**INPUT DATA**
⁂

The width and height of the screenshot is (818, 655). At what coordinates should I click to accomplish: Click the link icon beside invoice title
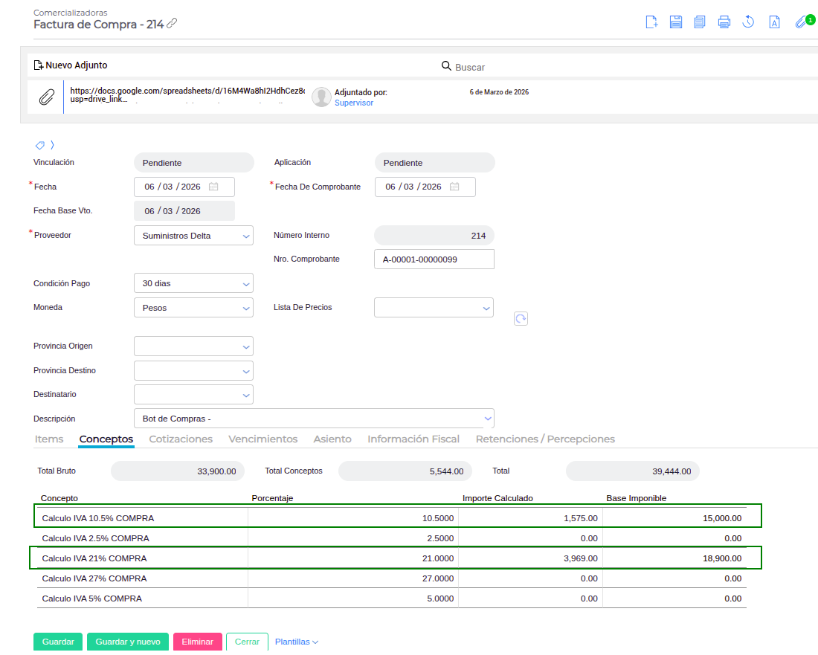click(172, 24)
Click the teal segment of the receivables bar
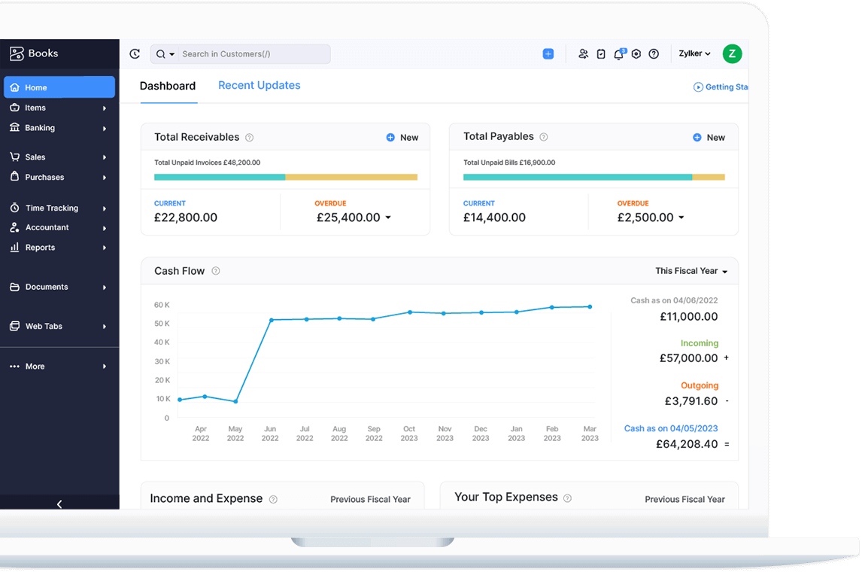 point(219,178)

⁂

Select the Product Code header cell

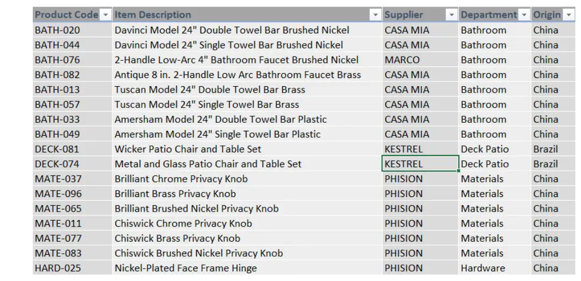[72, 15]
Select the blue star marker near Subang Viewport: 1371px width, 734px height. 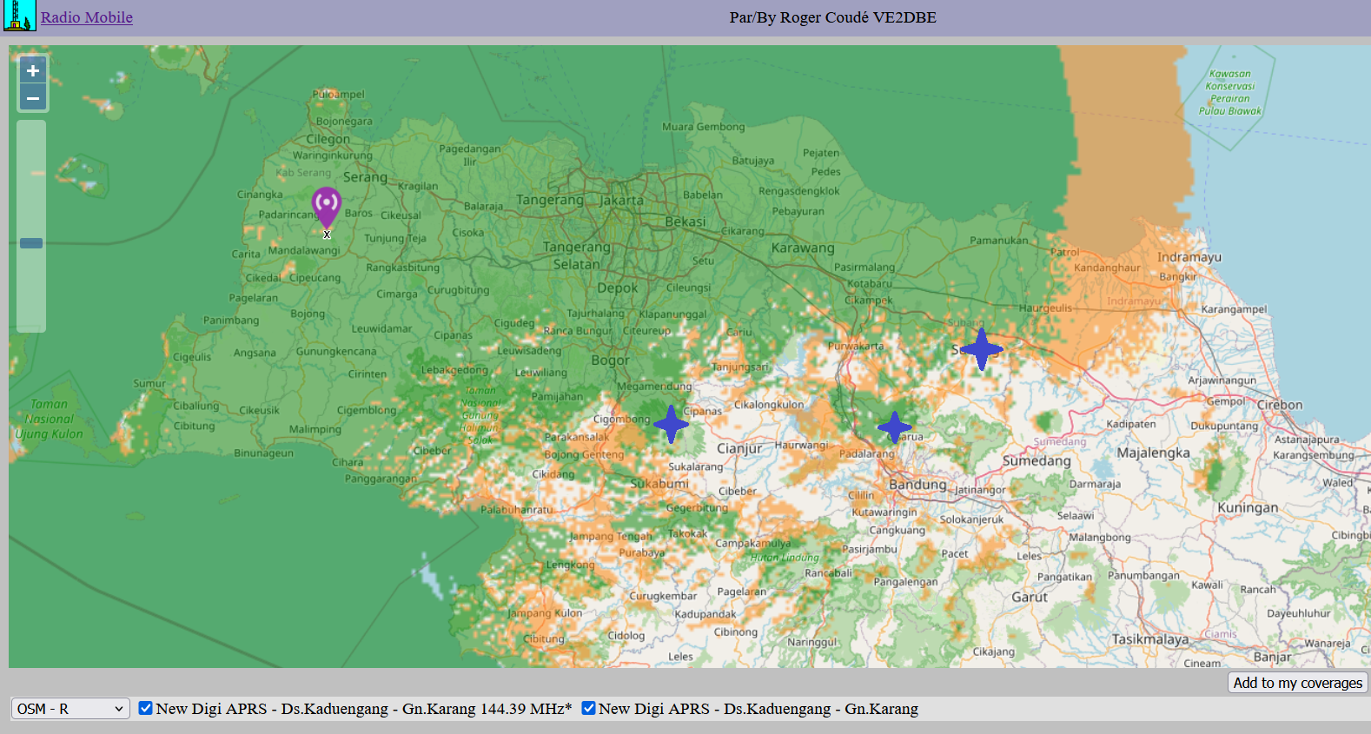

⁂

**YOUR TASK**
What belongs in the answer is each line above from the line with "Select the Product Code header cell" to the line with "Select the blue", inclusive, reproduced exactly and free of pictures.

**RESULT FOR THIS EXERCISE**
Select the Product Code header cell

[72, 15]
Select the blue star marker near Subang Viewport: 1371px width, 734px height. 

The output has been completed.